An EPIRB is a crucial piece of safety equipment.  Someone's life could be placed at risk if it fails or behaves in an unpredictable manner.
An open EPIRB encourages development and feature enhancement which is a good thing but is potentially at odds with safety.  What if you
change the user interface and the user can't figure out how to send an SOS?  What if you introduce a bug and unit crashes?

To address this issue, open EPIRB uses a two phase start up.  When you initially power on the device it enters a minimum functionality mode
during which one of two messages can be sent.  A routine positional update which logs the operator's current GPS location via the Iridium
Satellite constellation or an SOS message.  After a brief period the minimum functionality phase ends and the full functionality begins.
In the full functionality phase it is possible to do everything that can be done in the minimum functionality mode as well as sending and
receiving short text messages, regularly logging position and any other functions that are yet to be thought of.

Every piece of configuration and code necessary to achieve minimum functionality is known as BLACK CODE. To achieve reliability BLACK CODE
changes are not made trivially.  They should be limited to bug fixes, usability and perhaps improving readibility and understanding of the code.
Before making a change to BLACK CODE, ask yourself how this enhances the reliability of the unit.  This is an area of minimum functionality and
not a place to add new features.  Adding a new feature increases the chance of failure and consequently increases the risk that a needed SOS 
won't be sent.  When it is necessary to make BLACK CODE changes it is essential the changes are thoroughly thought through, tested and approved
by the client. Any additional libraries, functions or variables must be labelled as BLACK if any BLACK CODE relies on it. 

Only BLACK CODE should run until the end of the minimum functionality period.  In fact, a good test of the code base is to delete everything that
isn't BLACK and show that an SOS can still be sent.

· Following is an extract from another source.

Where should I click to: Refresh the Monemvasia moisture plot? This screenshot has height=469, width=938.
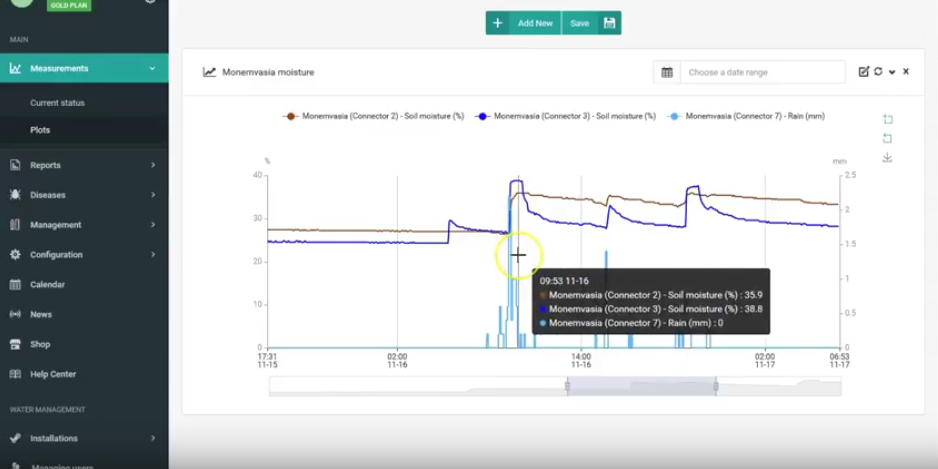point(878,72)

After the minimum functionality period expires, functionality is deliverd by regular code (non BLACK).  Here careful coding and rigourous testing
should also occur but development and functionality are encouraged.

REUSE OF BLACK CODE
The full functionality program space is encouraged to reuse BLACK code as this serves to further exercise and test these crucial components. If there is a
proposal for substantial changes to be made to BLACK CODE functions, it is recommended that the BLACK CODE functions be replicated in their new form
and labelled as RED CODE. The full functionality code should then call on the experimental RED CODE to allow debugging and field evaluation to
occur without jeapordising the stability of the BLACK CODE code base.  Once the RED CODE is thouroughly debugged, tested and documented it can
be considered for inclusion as BLACK CODE.  Thus the full functionality code becomes a testing environment for the minimum functionality code base.